哲学対話にはルールが存在しています。
どうしてルールが存在しているのか?もし、ルールがなく好き勝手に話し合っていると、それは雑談とかわりがなかったり、対話が討論にすり替わっていたりしてしまいます。
哲学対話は物事を深く考えて探求すること、相手の価値観を知ることです。そのために、ちゃんと深く考えるための方法や相手の考えている内容を引き出しやすくするルールを設けています。
ルールは哲学対話の流派や主催者の好みによって違いありますが、共通しているルールとして「人の話を最後まで聞く」「相手を批判しない」などがあります。
私が哲学対話をする際に設けているルールは以下の6つです。
1)自分の体験談や価値観を伝えよう
2)どんな意見でも受け止めよう
3)お互いに問いかけるように意識しよう
4)話がまとまらなくても、意見が変わってもよい
5)発言せずに聞いているだけでもよい
6)プライベートな内容は守ろう
私が重要視しているのは相手の価値観を知ることです。なぜこのルールにしたのか理由をご紹介しようと思います。
1)自分の体験談や価値観を伝えよう
本に書いてあることやテレビなど有名人、有識者が言ったことは、調べればわかります。発言者本人の考えや意見は含まれません。そういう話はとてもつまらないです。聞いていて退屈。
なので、自分の体験したことや、自分の価値観を話してもらうことをルールにしています。体験や価値観には良し悪しがありません。自分の経験したことは唯一無二の出来事です。その人の体験を聞いた方がよっぽと楽しいので初めに自分の話をすることをルールにしています。
2)どんな意見でも受け止めよう
ひとつ目のルールが自分の価値観について話してもらうことです。それぞれの人が価値観について話をすると中には自分と相容れない意見が出てきます。そうすると否定や批判をしてしまう気持ちが芽生えてしまいます。相手の話を否定すると話したくなくなります。
そうなった際に意識を逆に向けることをルールにしています。相手の意見を認めることと同意することは違います。自分は賛同しないけど、そういう意見も世の中にはあることを受け止めることが対話に必要になります。
3)お互いに問いかけるように意識しよう
参加者同士がお互いに質問し合う、問いかけ合います。
対話の場にはファシリテーターが存在します。私がイベントを主催する時は私自身がファシリテーターとなります。ファシリテーターが参加者を促して引っ張るようなやり方は、主従関係になりやすい。ファシリテーターが先生、参加者が生徒というような立場になります。そうするとファシリテーターが持っている了見以上の対話ができにくくなります。

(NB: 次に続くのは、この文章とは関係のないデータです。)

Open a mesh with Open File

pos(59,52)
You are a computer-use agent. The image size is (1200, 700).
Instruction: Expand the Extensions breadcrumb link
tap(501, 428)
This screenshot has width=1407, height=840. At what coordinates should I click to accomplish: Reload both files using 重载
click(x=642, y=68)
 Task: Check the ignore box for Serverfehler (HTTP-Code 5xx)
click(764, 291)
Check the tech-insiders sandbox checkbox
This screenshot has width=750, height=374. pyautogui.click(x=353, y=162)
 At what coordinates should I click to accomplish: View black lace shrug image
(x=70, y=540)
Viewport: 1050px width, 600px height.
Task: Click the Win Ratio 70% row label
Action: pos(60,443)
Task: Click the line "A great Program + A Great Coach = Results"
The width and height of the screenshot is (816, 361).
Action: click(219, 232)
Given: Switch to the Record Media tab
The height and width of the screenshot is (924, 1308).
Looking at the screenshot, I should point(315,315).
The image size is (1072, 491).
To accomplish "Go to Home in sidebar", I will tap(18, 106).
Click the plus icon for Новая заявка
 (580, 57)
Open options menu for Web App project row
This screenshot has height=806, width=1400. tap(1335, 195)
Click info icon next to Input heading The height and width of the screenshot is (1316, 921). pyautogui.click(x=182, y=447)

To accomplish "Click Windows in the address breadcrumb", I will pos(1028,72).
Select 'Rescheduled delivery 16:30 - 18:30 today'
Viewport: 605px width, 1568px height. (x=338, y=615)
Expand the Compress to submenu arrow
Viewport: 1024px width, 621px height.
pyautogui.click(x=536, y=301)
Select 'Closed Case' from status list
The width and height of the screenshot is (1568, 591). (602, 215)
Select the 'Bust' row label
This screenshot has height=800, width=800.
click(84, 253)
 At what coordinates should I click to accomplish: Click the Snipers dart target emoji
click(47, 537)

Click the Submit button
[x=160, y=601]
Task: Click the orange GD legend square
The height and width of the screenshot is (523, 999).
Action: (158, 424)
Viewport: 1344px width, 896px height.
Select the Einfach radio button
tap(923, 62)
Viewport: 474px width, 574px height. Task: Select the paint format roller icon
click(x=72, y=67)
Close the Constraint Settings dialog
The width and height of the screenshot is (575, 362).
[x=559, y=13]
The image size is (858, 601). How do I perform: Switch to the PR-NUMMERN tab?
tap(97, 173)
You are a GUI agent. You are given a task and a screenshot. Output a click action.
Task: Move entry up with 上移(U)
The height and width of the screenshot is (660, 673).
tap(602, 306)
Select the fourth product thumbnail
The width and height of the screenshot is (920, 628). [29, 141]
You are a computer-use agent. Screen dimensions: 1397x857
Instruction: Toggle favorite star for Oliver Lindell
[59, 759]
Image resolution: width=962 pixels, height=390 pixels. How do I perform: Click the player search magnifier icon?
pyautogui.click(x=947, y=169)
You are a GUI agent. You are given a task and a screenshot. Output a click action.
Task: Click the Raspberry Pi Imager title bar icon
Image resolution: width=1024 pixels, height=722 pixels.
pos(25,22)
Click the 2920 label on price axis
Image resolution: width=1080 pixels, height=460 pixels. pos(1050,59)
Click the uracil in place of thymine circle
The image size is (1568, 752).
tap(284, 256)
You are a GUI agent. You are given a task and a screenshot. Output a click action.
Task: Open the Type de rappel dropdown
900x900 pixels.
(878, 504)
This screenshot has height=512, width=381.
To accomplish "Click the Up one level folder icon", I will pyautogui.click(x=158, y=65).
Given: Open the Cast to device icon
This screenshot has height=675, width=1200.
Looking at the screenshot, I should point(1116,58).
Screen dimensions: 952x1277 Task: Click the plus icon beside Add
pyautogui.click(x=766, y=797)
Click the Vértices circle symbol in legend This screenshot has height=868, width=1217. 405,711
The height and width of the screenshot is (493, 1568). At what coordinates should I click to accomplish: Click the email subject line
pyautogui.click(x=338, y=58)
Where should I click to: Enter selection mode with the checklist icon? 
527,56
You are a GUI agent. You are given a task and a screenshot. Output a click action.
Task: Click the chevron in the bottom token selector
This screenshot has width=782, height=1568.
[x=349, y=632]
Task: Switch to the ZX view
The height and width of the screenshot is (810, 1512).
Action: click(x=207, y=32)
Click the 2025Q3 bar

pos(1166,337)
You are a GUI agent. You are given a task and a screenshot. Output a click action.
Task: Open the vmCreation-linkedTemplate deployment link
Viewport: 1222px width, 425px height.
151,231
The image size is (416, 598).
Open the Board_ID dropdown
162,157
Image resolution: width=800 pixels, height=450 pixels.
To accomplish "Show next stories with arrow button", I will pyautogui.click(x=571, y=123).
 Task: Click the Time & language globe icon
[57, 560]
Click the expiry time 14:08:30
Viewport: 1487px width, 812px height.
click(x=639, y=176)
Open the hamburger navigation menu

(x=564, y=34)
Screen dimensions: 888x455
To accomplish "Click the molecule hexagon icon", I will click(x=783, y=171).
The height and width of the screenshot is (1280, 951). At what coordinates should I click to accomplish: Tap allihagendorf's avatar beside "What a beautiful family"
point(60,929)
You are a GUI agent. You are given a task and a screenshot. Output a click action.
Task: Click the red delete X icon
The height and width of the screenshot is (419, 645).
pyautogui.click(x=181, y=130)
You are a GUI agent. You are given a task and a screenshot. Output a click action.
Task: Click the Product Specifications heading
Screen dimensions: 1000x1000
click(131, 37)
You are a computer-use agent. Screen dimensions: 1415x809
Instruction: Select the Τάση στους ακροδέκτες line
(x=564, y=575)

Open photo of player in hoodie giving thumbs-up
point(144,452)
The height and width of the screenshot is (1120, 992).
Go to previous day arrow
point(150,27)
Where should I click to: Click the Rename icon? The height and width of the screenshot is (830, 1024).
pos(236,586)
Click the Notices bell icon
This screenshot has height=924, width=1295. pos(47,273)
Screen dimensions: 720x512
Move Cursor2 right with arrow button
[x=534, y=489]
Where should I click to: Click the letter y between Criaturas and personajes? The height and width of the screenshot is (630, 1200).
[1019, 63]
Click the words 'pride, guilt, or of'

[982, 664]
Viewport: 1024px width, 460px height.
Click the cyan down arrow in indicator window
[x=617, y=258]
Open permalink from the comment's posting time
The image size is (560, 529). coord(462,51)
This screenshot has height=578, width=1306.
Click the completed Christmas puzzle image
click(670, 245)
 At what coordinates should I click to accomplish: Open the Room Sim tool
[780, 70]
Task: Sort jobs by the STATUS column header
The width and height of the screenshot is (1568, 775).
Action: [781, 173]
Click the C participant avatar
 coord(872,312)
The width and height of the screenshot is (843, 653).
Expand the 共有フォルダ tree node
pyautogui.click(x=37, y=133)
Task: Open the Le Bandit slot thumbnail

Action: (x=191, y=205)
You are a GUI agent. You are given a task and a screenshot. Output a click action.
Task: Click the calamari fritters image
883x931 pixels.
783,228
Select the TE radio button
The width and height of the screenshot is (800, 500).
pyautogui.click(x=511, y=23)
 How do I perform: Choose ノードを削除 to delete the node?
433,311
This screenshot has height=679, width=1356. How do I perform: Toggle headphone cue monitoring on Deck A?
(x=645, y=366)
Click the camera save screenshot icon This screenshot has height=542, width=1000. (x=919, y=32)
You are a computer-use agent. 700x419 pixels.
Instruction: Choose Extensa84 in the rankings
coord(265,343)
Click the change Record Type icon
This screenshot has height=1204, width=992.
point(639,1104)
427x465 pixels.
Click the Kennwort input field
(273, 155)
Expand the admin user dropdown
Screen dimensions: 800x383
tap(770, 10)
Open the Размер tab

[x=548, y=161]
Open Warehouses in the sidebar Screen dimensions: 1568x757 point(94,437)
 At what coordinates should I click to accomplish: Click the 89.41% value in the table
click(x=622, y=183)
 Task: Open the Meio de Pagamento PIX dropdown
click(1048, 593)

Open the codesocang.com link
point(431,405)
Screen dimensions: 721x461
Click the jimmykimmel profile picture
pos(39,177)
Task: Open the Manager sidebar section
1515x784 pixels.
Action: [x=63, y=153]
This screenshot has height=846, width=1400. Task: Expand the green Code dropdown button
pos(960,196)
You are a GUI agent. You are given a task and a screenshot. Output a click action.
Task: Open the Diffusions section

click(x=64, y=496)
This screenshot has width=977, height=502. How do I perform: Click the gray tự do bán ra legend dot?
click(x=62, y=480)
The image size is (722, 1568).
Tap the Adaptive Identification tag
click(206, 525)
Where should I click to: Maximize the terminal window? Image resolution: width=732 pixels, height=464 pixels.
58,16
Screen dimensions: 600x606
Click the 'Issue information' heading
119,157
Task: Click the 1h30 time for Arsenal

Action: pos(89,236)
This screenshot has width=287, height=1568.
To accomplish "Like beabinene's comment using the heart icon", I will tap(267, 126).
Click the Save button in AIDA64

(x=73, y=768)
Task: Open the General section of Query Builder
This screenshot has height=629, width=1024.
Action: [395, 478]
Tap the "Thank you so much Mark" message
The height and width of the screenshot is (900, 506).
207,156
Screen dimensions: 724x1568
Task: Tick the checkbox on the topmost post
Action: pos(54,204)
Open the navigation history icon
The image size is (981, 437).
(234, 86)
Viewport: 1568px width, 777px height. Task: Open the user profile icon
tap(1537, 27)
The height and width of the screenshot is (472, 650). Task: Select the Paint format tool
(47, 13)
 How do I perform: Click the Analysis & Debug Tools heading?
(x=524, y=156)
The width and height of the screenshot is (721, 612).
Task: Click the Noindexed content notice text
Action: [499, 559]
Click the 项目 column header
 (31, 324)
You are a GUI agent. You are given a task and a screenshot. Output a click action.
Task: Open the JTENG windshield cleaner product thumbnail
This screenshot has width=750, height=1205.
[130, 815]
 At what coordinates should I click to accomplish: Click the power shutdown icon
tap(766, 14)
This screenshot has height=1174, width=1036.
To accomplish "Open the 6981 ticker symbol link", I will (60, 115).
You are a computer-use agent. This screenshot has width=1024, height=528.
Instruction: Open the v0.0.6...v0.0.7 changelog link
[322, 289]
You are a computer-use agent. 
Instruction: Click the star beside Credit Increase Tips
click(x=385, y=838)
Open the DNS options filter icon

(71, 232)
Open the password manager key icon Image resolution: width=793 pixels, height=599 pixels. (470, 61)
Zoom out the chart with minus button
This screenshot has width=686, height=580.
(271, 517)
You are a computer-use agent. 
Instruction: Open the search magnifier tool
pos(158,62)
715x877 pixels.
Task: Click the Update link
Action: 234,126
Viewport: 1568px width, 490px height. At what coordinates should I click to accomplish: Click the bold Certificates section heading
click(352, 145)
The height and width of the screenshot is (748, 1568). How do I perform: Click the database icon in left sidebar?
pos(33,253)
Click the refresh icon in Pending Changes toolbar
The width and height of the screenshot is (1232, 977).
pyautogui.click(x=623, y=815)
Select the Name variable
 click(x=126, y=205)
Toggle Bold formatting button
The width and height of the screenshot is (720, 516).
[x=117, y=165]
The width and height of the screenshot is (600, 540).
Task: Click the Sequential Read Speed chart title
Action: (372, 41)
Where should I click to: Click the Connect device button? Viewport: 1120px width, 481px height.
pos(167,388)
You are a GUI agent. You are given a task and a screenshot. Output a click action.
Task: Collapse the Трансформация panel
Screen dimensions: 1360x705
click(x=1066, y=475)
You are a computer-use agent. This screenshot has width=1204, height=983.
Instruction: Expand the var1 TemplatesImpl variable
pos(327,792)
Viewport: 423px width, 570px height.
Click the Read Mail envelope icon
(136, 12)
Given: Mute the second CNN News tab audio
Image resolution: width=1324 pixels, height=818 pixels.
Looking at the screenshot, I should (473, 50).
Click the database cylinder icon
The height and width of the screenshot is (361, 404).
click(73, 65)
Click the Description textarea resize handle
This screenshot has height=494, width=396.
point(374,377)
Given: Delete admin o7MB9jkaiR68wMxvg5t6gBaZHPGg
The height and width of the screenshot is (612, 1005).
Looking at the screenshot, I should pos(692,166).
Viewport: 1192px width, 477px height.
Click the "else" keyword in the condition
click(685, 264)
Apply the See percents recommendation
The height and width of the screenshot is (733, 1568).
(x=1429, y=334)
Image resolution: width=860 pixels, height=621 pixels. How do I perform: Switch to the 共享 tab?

哲学対話はみんなで考えて探求する場です。なので、ファシリテーターもいち参加者として加わっている方が良いと私は考えています。
4)話がまとまらなくても、意見が変わってもよい
考えというのは話しながらまとまっていくことがあります。なので、話すことがまとまってから言う必要はなく、まとまっていない状態で話して構わない。
また、他の意見にふれることによって、自分の考えが変わることが起きます。哲学対話は討論や議論とは違う。なので、主張を変えずに相手とぶつけ合う必要はありません。
むしろ、考えや意見が色々と変わっていった方が、物事の見方や知識が増えていくことになります。
5)発言せずに聞いているだけでもよい
ワークショップでは、意見ありませんか?どんな風にお考えですか?といった質問をされるケースが多い。その際に無理やり発言しても、良い答えになることがありません。誰かにそそのかされる必要はなく、自分が話したいタイミングで話し手いいことをルールで明文化しています。
ただ、聞いているだけでも頭の中ではちゃんと考えているし、全く発言しなかった参加者が最後に一言鋭い意見を言う場合もよく見かけます。
会社の会議だと発言しない社員は必要ないと言われますが、哲学対話では発言しなくても参加していい場なのです。
6)プライベートな内容は守ろう
個人的なことを話してもらっていると、とてもプライベートな内容で口外しちゃいけないような話も出てきます。安心して話をしてもらうには、自分の知らない所で話が広がってしまうことがないようにしなくてはいけません。そのために、話の内容はその場限りとお願いしています。会の雰囲気を伝える際にも、参加者が特定されてしまうような記載は差し控えてもらうようにしています。
哲学対話によくあるルールの「人の話を最後まで聞く」に関してはルールとしては載せていません。ですが、私はコミュニティボールを必ず使用しますので、ボールの使い方として「ボールを持っていない人は、ボールを持っている人の話を聴こう」と説明しています。ルールではなく運用でカバーしています。
このように哲学対話ではルールがとても大事な役割を担います。
どんな目的のために哲学対話をするのか?どんな風に対話を進めたいのか?それによってルールを作っていくことが必要です。